Selective reporting of study results distorts the body of evidence available for clinical decision making. In recent years, several guidelines and recommendations have been published in order to increase transparency of scientific research. One of the key policy initiatives of this development towards more transparency was the call for the obligatory registration of all clinical trials in public trial registers. In September 2004, the International Committee of Medical Journal Editors (ICMJE) proposed 'comprehensive trial registration as a solution to the problem of selective awareness’. In order to advance this goal, the ICMJE decided to require the registration in a public trials register as a mandatory condition for the consideration for the publication of a study report. The ICMJE trial registration requirement policy applies to all trials which started patient recruitment beginning 1 July 2005, and was adopted by all ICMJE member journals [1]. Since then, many other journals in addition to the ICMJE member journals have adopted the ICMJE policy.

The implementation of comprehensive mandatory trial registration would allow scientists, clinicians, and study participants to track trials and prevent biased reporting, for example the non-reporting of trials with negative or inconclusive results. Therefore, even unfavorable trial results would not be lost to the pool of medical knowledge. Based on the information provided by the register, prospective investigators would be able to formulate new research questions, plan new trials to fill the gaps in the knowledge base, and avoid unnecessary duplications [2]. Furthermore, public electronic access to all trials could inspire researchers to collaborate and could also support trial recruitment [3].

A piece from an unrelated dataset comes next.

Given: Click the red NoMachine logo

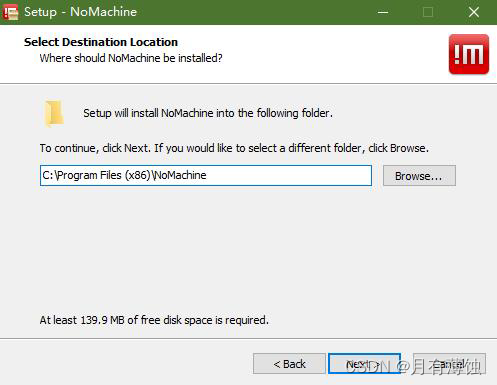Looking at the screenshot, I should pos(469,54).
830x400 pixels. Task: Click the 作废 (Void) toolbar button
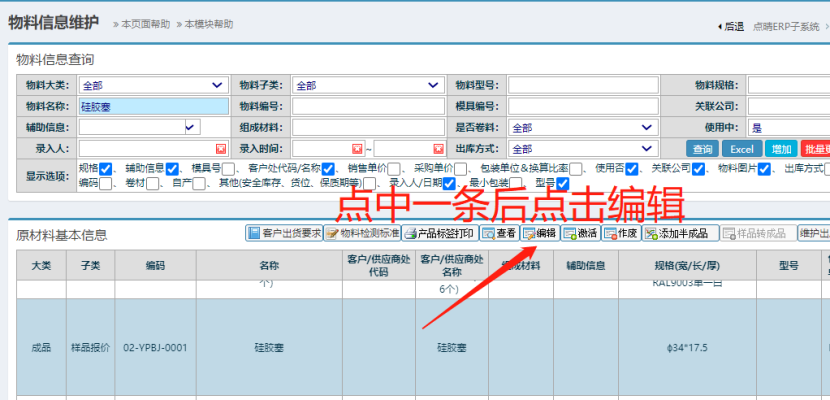pyautogui.click(x=621, y=233)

In April 2007, the ICMJE expanded the definition of clinical trials that have to be registered by adopting the World Health Organization (WHO) definition of a clinical trial, which also includes preliminary trials (phase I trials). The deadline for the implementation of these modifications was 1 July 2008 [4]. One month after the ICMJE’s expansion of the definition, in May 2007, the WHO launched its International Clinical Trials Register Platform (ICTRP) in order to offer an international portal for identifying, deduplicating, and searching trials from registers all over the world. The ICTRP requires a minimum trial registration data set consisting of 20 items [2], which is also supported by the ICMJE [5]. As of 1 July 2007, the member journals of the Surgery Journal Editors Group (SJEG) require registration of all prospective clinical trials prior to the enrollment of the first patient [6]. Trials which had started recruitment before the deadline had to register before editorial review. Manuscripts are now required to specify the registration number in the abstract [7].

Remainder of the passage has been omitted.